Task description>
Write out only the opening lines of the entries, through the line with "You are a computer-use agent. Screen".

### Records to use

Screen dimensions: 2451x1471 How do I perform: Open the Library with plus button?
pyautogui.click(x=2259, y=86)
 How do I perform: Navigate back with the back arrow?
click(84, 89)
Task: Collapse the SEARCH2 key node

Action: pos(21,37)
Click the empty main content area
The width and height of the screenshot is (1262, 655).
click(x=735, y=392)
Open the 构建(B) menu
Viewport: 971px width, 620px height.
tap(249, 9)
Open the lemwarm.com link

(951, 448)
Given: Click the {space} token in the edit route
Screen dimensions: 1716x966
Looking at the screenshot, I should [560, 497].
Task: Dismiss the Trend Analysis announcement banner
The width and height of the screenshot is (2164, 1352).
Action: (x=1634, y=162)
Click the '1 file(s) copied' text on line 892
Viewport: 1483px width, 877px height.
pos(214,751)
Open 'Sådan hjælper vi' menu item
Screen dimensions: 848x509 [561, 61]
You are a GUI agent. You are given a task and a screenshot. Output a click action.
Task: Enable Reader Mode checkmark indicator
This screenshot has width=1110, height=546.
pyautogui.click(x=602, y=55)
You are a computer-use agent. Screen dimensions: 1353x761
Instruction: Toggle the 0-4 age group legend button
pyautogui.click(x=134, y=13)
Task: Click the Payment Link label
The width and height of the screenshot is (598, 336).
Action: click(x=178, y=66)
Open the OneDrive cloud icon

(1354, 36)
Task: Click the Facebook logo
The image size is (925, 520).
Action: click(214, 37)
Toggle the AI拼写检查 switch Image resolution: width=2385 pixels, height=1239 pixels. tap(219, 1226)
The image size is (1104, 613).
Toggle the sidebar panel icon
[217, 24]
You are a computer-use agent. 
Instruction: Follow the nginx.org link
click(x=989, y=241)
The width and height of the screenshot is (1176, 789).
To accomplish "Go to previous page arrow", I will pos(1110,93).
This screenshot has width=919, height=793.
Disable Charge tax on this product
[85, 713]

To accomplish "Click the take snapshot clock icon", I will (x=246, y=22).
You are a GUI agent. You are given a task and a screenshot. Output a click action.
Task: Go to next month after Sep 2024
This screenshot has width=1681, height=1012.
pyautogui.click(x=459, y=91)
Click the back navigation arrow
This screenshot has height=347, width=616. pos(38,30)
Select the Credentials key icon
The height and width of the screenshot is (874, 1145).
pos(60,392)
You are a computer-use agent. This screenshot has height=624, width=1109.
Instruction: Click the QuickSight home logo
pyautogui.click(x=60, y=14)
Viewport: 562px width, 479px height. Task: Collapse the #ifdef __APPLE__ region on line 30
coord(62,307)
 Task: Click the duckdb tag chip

######

Answer for this exercise>
Screen dimensions: 2451x1471 How do I perform: Open the Library with plus button?
pyautogui.click(x=2259, y=86)
 How do I perform: Navigate back with the back arrow?
click(84, 89)
Task: Collapse the SEARCH2 key node

Action: pos(21,37)
Click the empty main content area
The width and height of the screenshot is (1262, 655).
click(x=735, y=392)
Open the 构建(B) menu
Viewport: 971px width, 620px height.
tap(249, 9)
Open the lemwarm.com link

(951, 448)
Given: Click the {space} token in the edit route
Screen dimensions: 1716x966
Looking at the screenshot, I should [560, 497].
Task: Dismiss the Trend Analysis announcement banner
The width and height of the screenshot is (2164, 1352).
Action: (x=1634, y=162)
Click the '1 file(s) copied' text on line 892
Viewport: 1483px width, 877px height.
pos(214,751)
Open 'Sådan hjælper vi' menu item
Screen dimensions: 848x509 [561, 61]
You are a GUI agent. You are given a task and a screenshot. Output a click action.
Task: Enable Reader Mode checkmark indicator
This screenshot has width=1110, height=546.
pyautogui.click(x=602, y=55)
You are a computer-use agent. Screen dimensions: 1353x761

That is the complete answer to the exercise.